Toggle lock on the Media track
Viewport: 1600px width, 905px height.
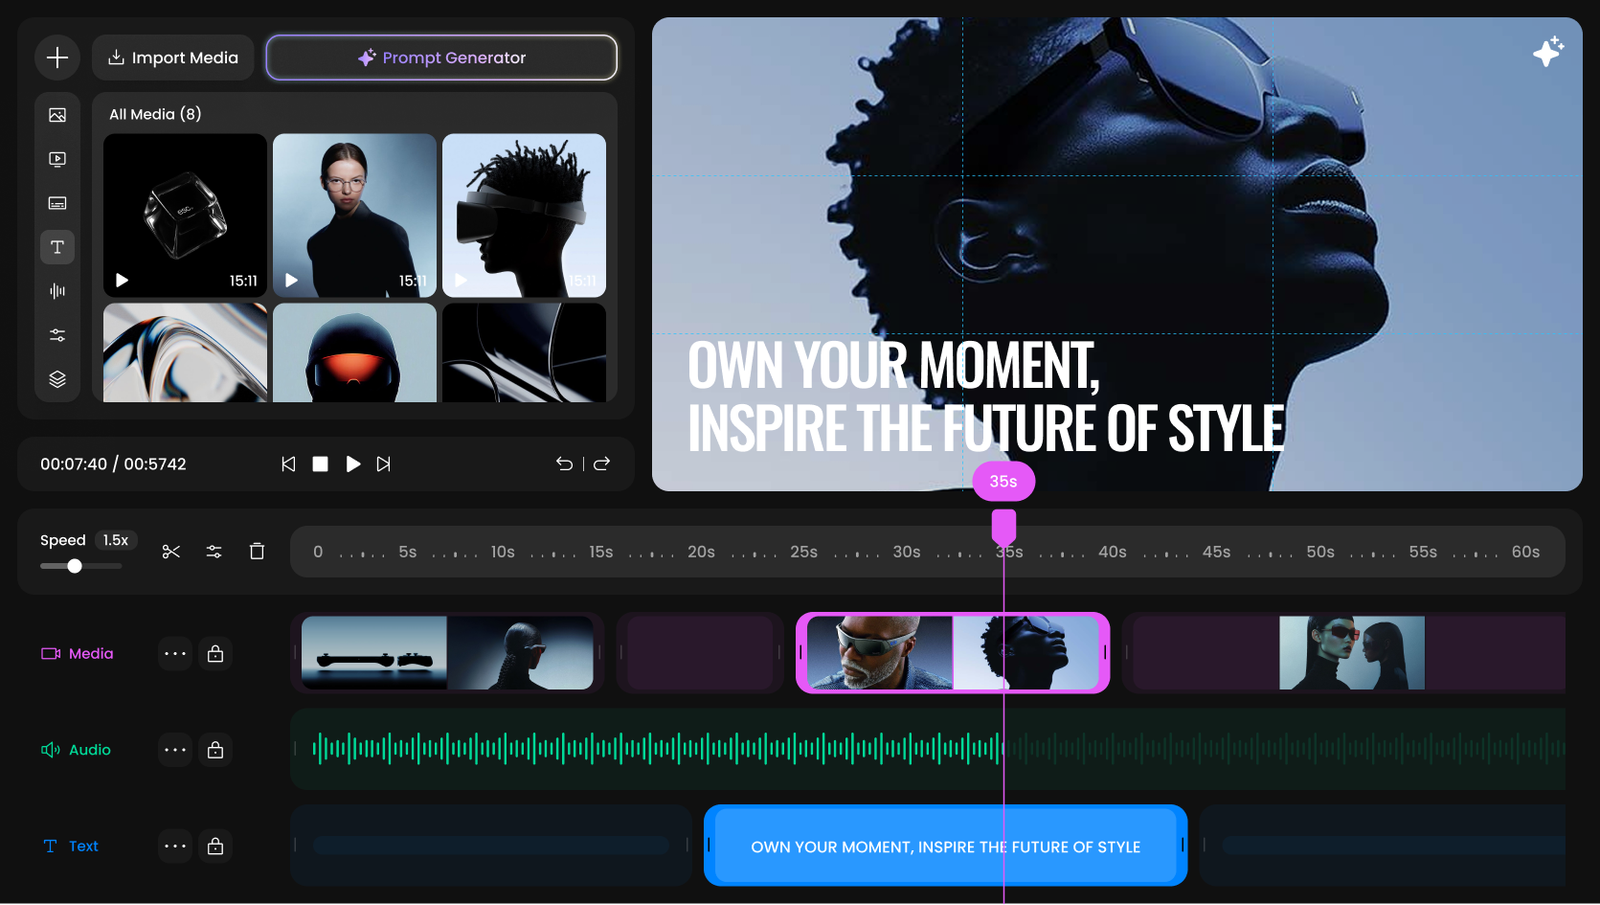click(215, 654)
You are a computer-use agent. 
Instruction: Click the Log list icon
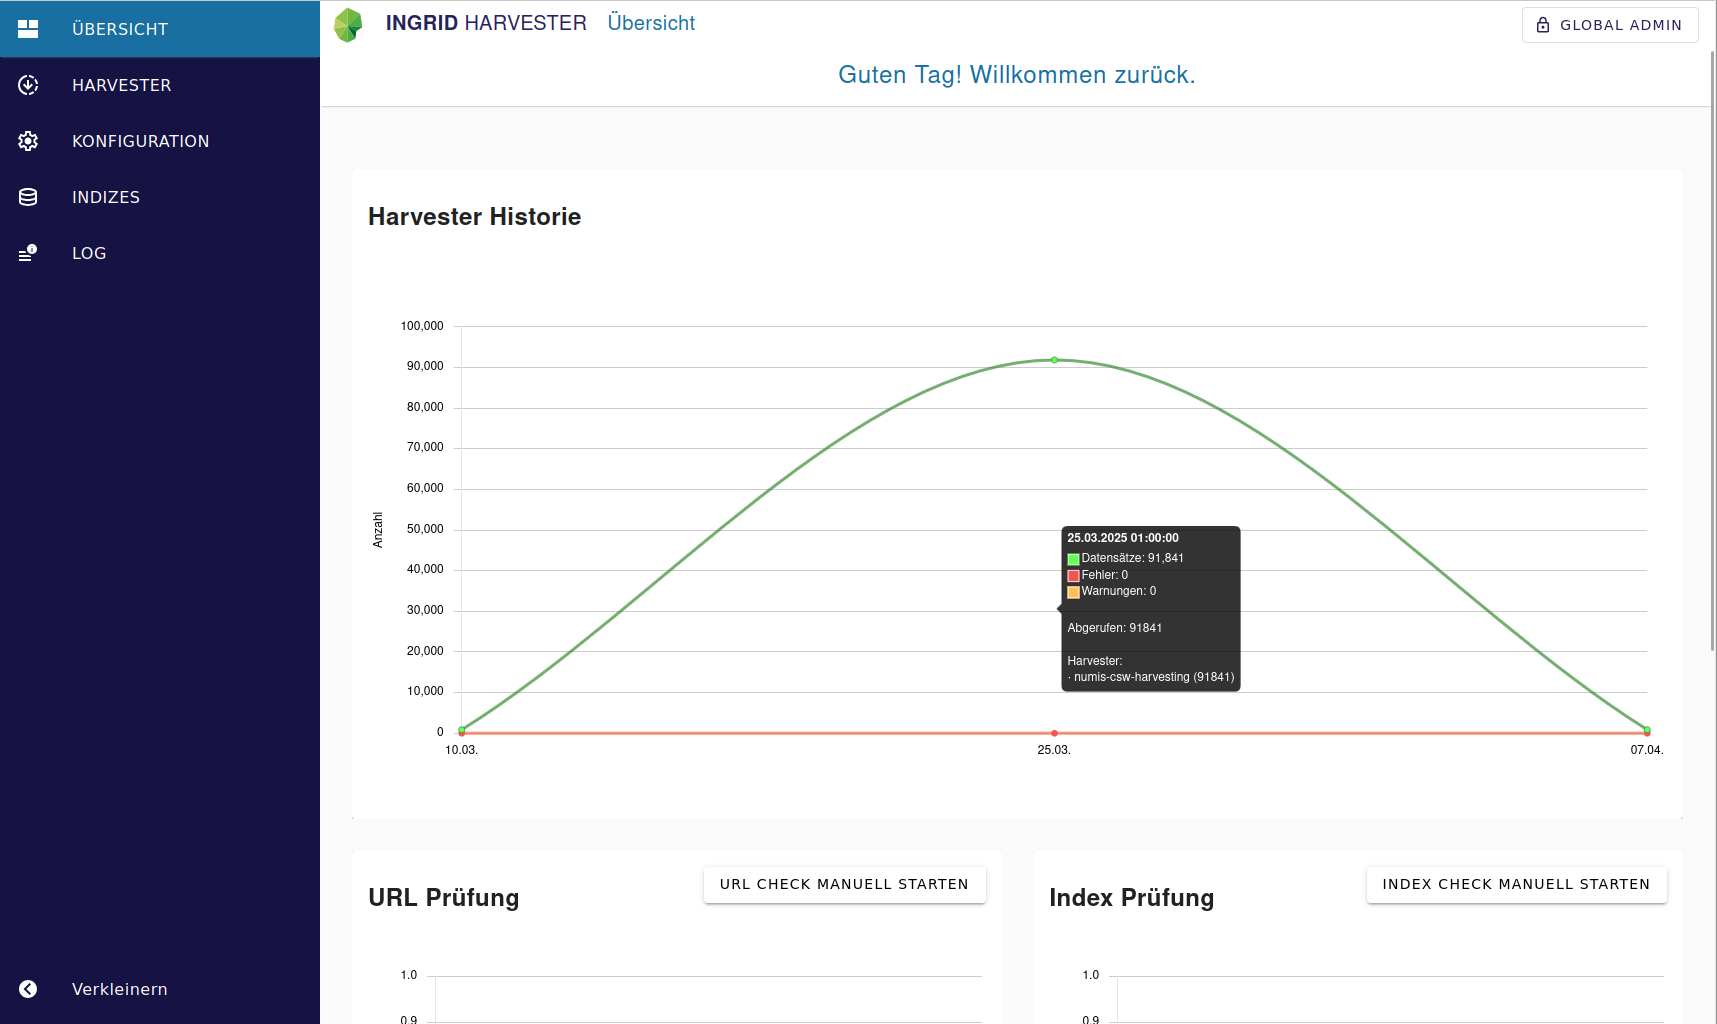[28, 253]
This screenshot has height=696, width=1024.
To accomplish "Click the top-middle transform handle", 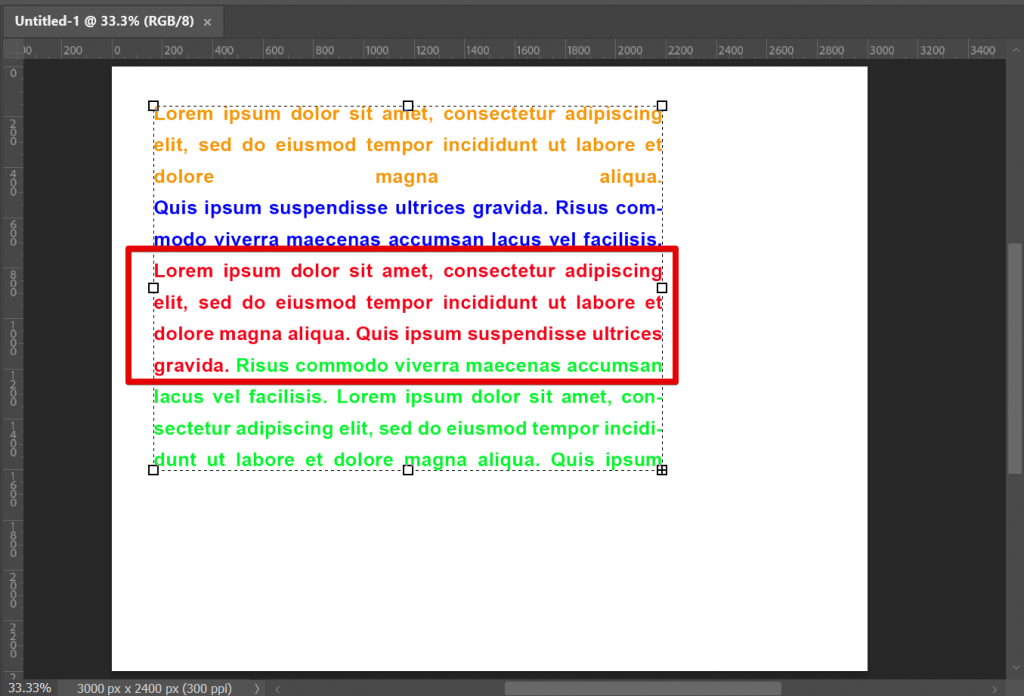I will click(408, 105).
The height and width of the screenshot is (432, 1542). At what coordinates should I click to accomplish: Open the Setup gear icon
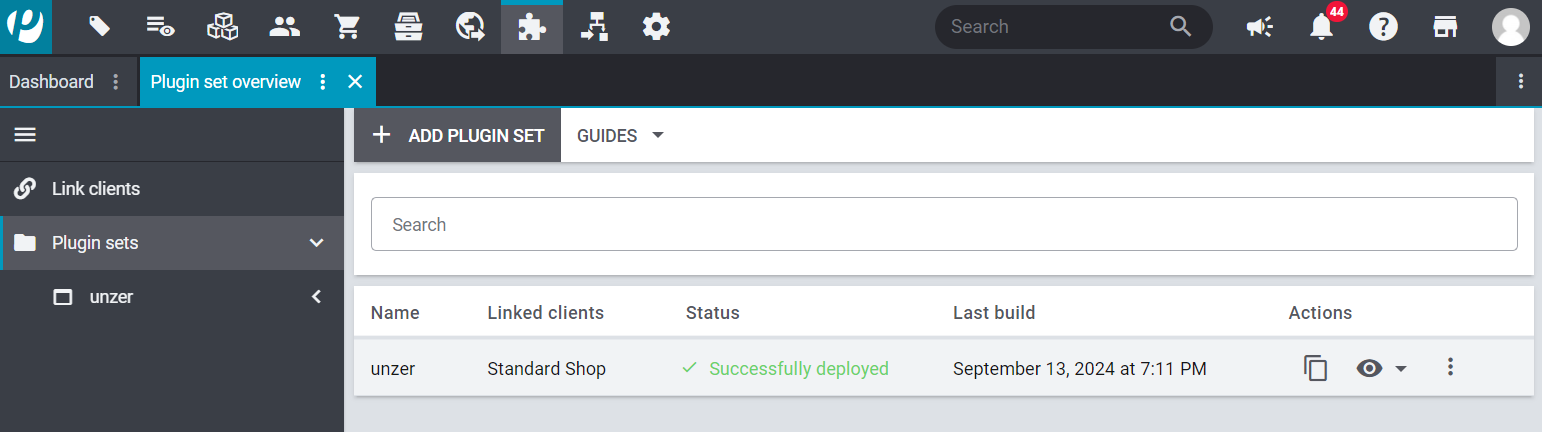click(x=656, y=27)
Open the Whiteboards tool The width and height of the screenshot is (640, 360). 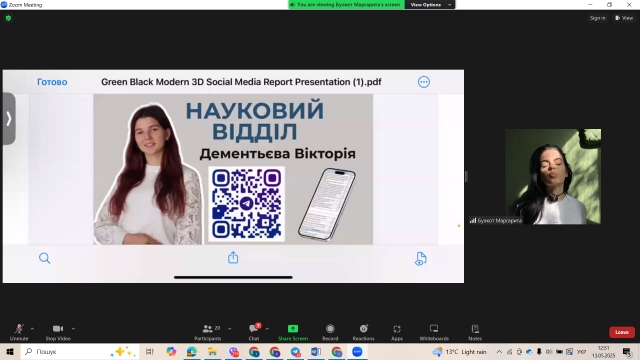pyautogui.click(x=434, y=332)
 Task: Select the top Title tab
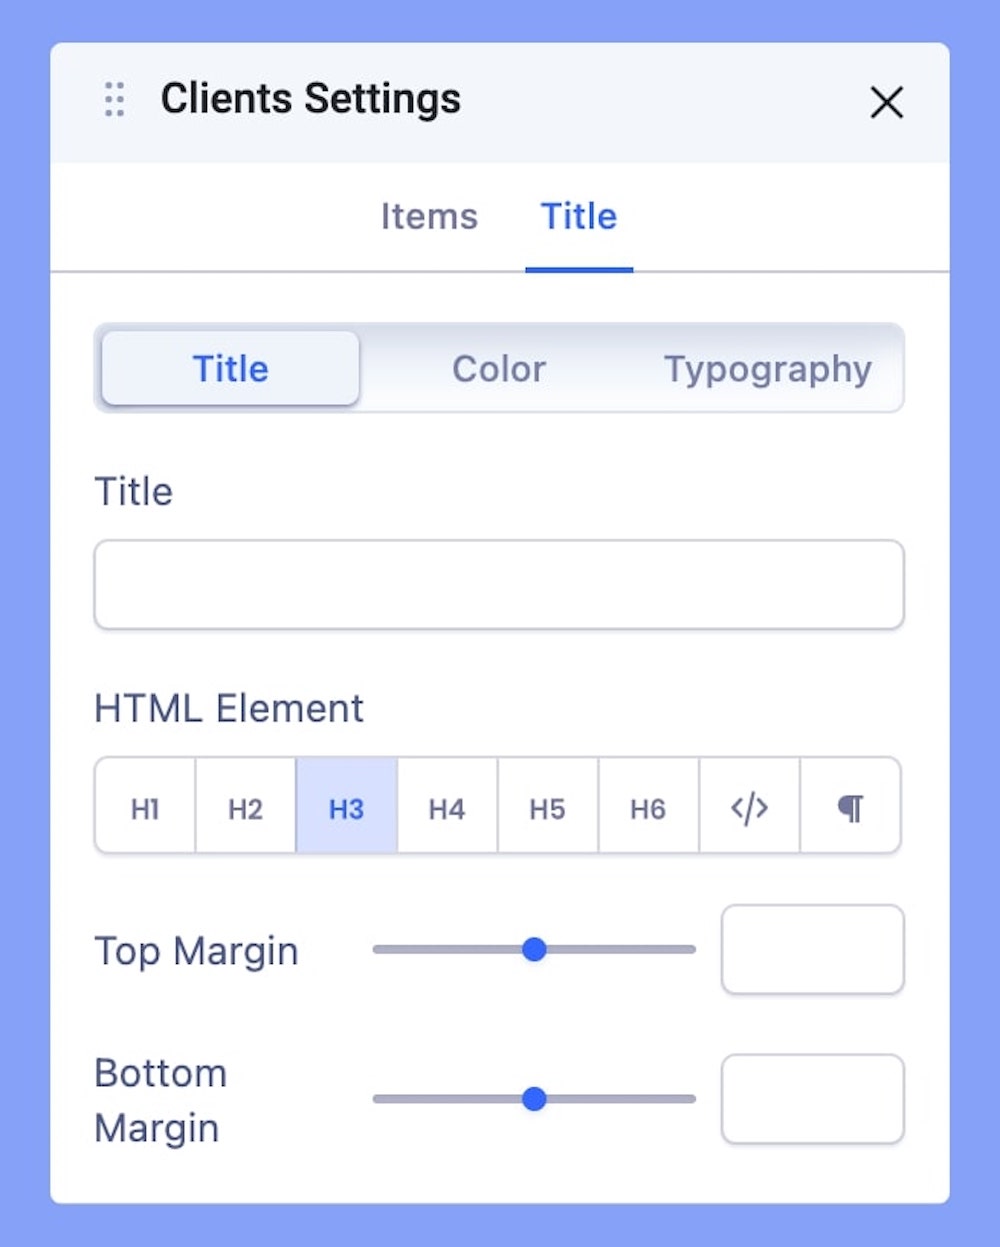pyautogui.click(x=579, y=217)
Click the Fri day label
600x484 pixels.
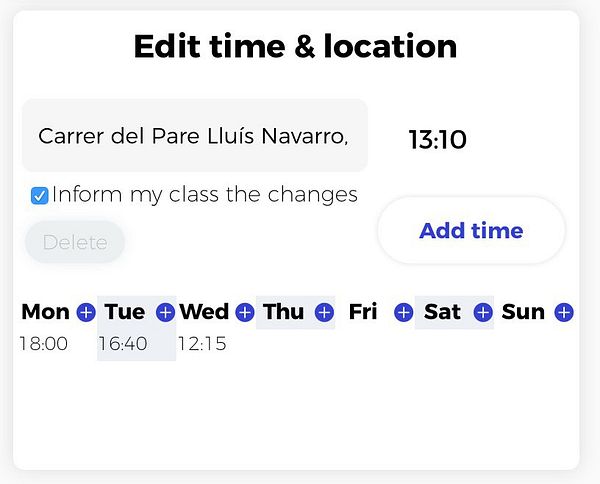[363, 312]
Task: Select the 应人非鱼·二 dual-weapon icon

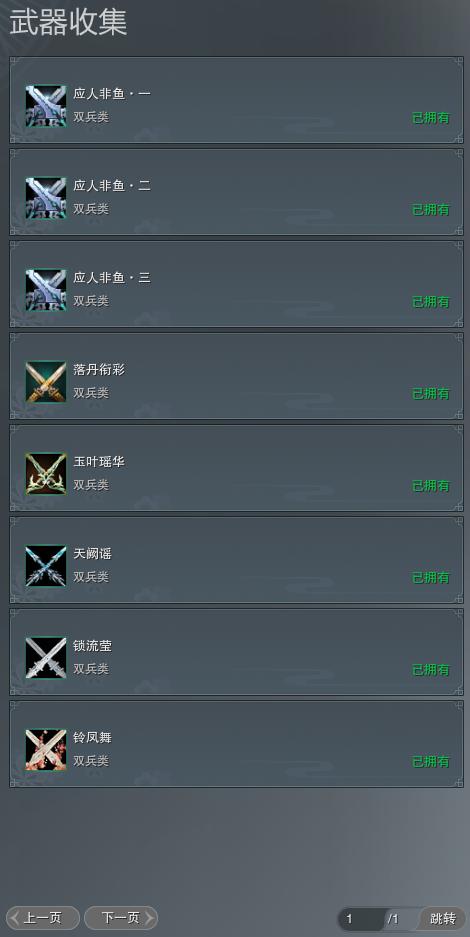Action: (46, 198)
.....
Copy the lines exactly. Start at the line with "Click the Fri day label", end at the last line above, include both, and omit all pictures.

Click the Fri day label
600x484 pixels.
[363, 312]
Task: Select the 应人非鱼·二 dual-weapon icon

Action: (46, 198)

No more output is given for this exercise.